United States President Joe Biden's America is not only back, but is back home. At least for now, nursing a self-inflicted wound. In a post-withdrawal speech on Tuesday, he finally made explicit what the world knew all along: the 20-year forever war was "not just about Afghanistan". In Biden's words, "it's about ending an era of major military operations to remake other countries." No, America is not giving up war, only that it will not fight a ground war. Unlike Europe, the United States wants to wage a "human rights" war by not putting boots on the ground. What shape this war takes is anybody's guess. But Biden's move to withdraw its troops from Afghanistan has torn asunder an already divided America. Lining up on the side of Biden are people who have grown tired of the US policing the world at great expense to the taxpayers. A recent Boston University report estimated it to be more than US$8 trillion. And in Afghanistan alone, more than US$2 trillion. Add to this the loss of lives, the support for no boots on the ground becomes clearer.
But Biden is not without his detractors. Neoconservatives and liberal interventionists — or regime changers, to put it more bluntly — are among the growing number of people who want America's wars to continue. Perhaps it was this group Biden was trying to recruit when he said "human rights will be at the centre of our foreign policy but the way to do that is not through endless military deployments". An enticement of sorts for a "humane" war, though an oxymoron it is? Biden is right in withdrawing American troops from Afghanistan, but wrong in wanting to wage a "human rights" war. Start with why he is right. Afghanistan has been very costly to not only Americans but also the Afghans. One account puts Afghan deaths at more than 60,000 while others estimate it to be double that. Imagine the widows and orphans America's 20-year war has left behind. Afghans who are in their 20s today have seen nothing but war. After spending US$300 million a day for 20 years, America has nothing to show, except deaths and destruction. Now why Biden is wrong. As pointed out by Professor Evyatar Friesel of the Hebrew University of Jerusalem in a letter to The Economist on Saturday, the sources of the disaster in Afghanistan — and by implication in Iraq and Vietnam — "are neither political nor military, they are philosophical". He is right.

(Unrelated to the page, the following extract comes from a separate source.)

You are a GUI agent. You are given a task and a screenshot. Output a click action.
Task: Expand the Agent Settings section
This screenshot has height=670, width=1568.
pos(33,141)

Friesel says it best: "Western thinking, shared by Europeans and Americans, is conditioned on Enlightenment thinking, which is centred on the improvement of the individual." This isn't the way to understand societies, especially Eastern ones. It is Western social engineering at its worst because it is not only arrogant, but has left behind a long trail of social and political tragedies, Friesel writes. He names Russia's communism as one. If Vietnam is too long ago in the past, just think of Afghanistan and Iraq.
Biden must discard his "Utopia" chase for a universal civilisation through "humane" wars. He must keep his troops on American soil and only use them when America is attacked. Wars, be they "humane" or otherwise, must not be waged to reengineer societies. Because to do so will be to remake the world by force. Biden's penchant for social tinkering must stop.